Task instructions. From the passage on the Central Workrooms, reproduce the section starting with "Under the Joint" and going on through "for supplying patterns.", substituting "direction" for "presidency".

Given passage.
#####

Under the Joint Societies of the British Red Cross and the Order of St. John another great organisation has been established which has its headquarters at the Central Workrooms at Burlington House, where work is carried on under the presidency of the Countess of Gosford. The organisation is divided into four main branches, which include the work carried on actually at the Central Workrooms, the work of the branch depôts and working parties, the home workers, and the department for supplying patterns.
At the Central Workrooms nearly a thousand voluntary workers have been enrolled, who have produced a total of over 350,000 articles, which include a large proportion of bandages, besides hospital garments. In addition to this, a large number of garments and bandages have been made and supplied as patterns to the working parties; the pattern department has also issued thousands of paper patterns, books, and directions.
Asked to register at the Central Workrooms, and so to form a part of this great national organisation, these working parties, which number over 2000, have established a truly wonderful record. It is impossible to give even an approximate idea of the total of the vast supplies of hospital necessaries which they have produced, but recent returns from only 975 of the working parties over a period of about eighteen months show the astonishing output of nearly five and a half millions of articles for hospital use. Such figures show that women of the country, to whom more conspicuous service has been denied, have indeed achieved miracles of devoted industry. In recognition of their work, the Central Workrooms issues special certificates, and also distributes Government badges, on application by the responsible heads, to members of these working parties who have produced a specified output, and there are to-day close on 40,000 workers who may be justified in showing with pride these tributes of recognition. The scope of these registered working parties is world-wide, and stretches from Portugal to the West Indies, from Sierra Leone to California, from New Zealand to Panama.
Other contributors to the supplies of the Central Workrooms are the registered home workers, who have produced a great output of needlework, besides innumerable contributions for hospital use of games, books, stationery, musical instruments, etc. Lady Gosford is controlling a department of which she and her helpers may well feel proud, and it is largely owing to the fine stimulus from headquarters that the total records have been so satisfactory.

#####

Dataset extract.
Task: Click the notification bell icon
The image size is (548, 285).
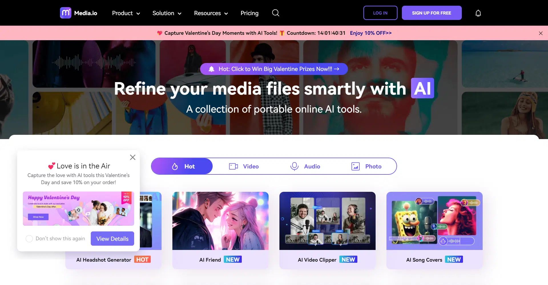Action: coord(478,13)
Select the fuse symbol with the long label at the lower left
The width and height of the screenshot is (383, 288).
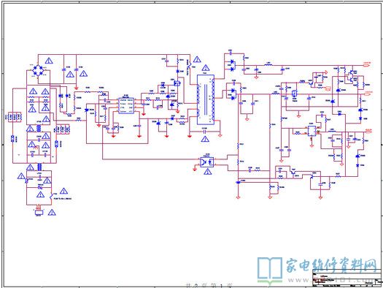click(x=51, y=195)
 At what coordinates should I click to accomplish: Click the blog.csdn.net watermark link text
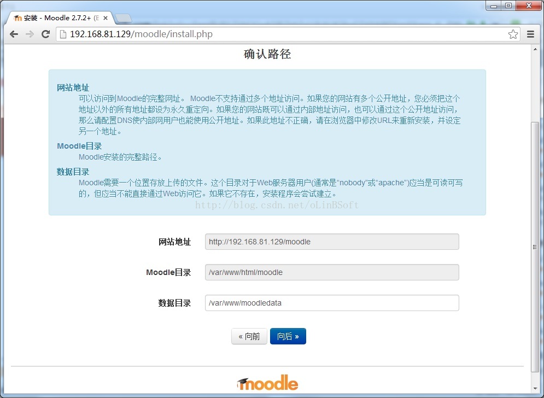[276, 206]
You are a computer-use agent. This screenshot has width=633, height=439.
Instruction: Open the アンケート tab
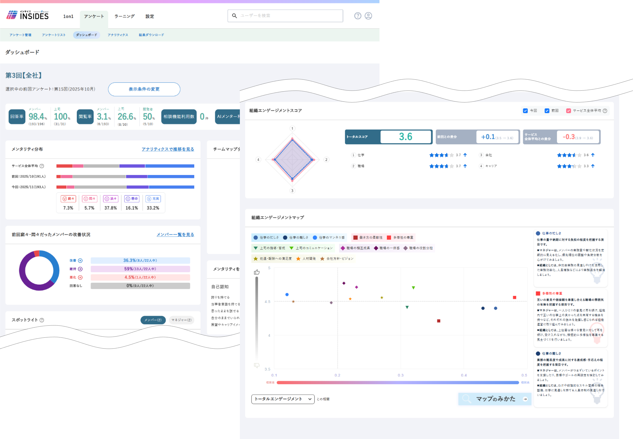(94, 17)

#####

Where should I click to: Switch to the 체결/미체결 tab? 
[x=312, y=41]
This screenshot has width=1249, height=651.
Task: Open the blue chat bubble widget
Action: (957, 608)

#####

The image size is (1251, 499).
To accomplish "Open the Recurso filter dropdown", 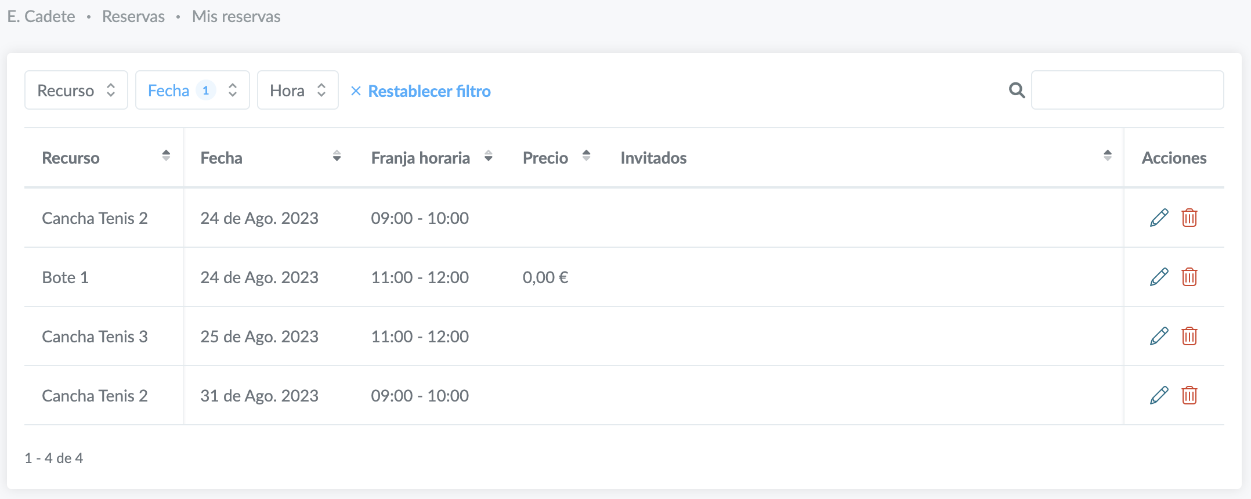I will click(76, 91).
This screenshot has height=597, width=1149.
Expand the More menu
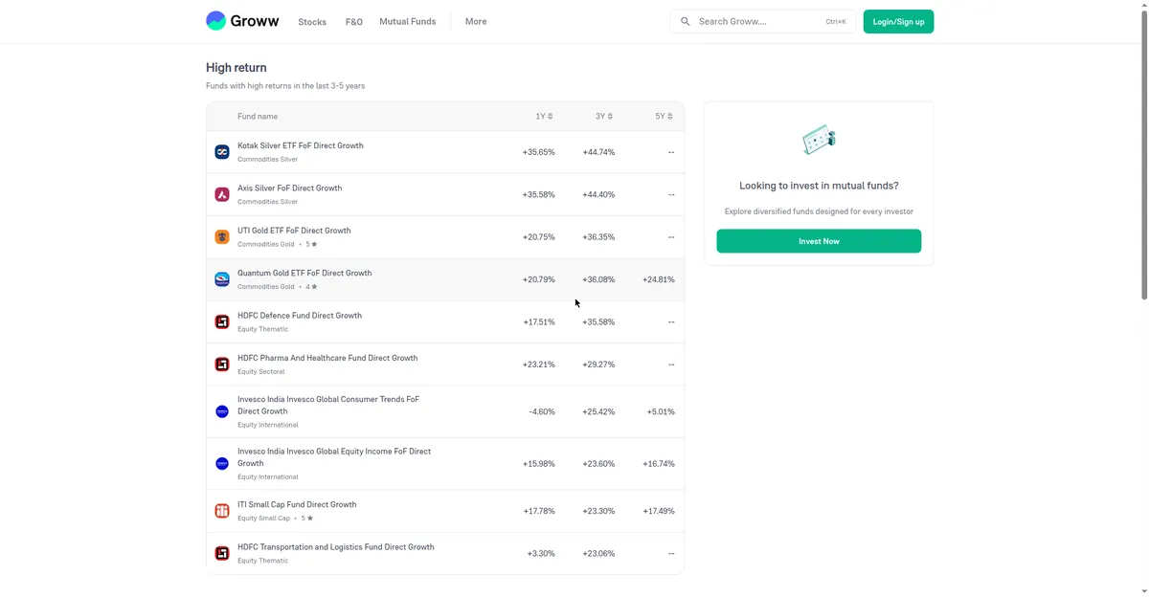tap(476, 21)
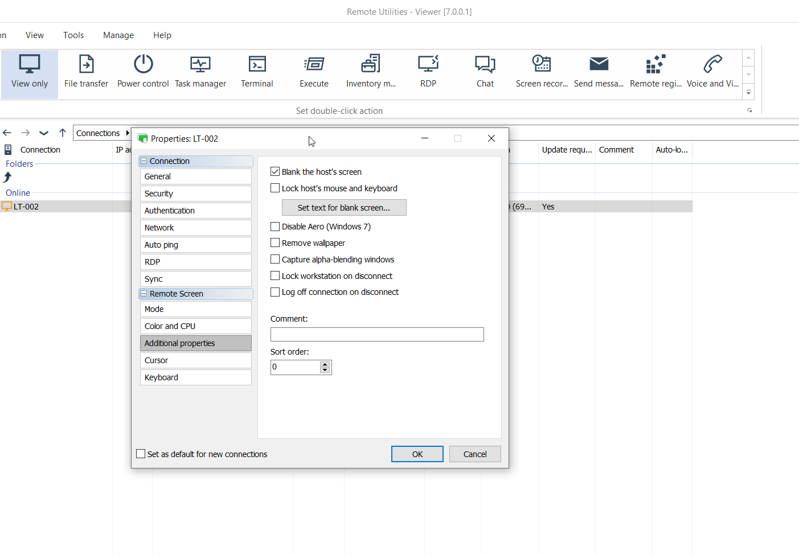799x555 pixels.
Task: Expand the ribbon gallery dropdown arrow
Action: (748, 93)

#####

Response.
Under the Joint Societies of the British Red Cross and the Order of St. John another great organisation has been established which has its headquarters at the Central Workrooms at Burlington House, where work is carried on under the direction of the Countess of Gosford. The organisation is divided into four main branches, which include the work carried on actually at the Central Workrooms, the work of the branch depôts and working parties, the home workers, and the department for supplying patterns.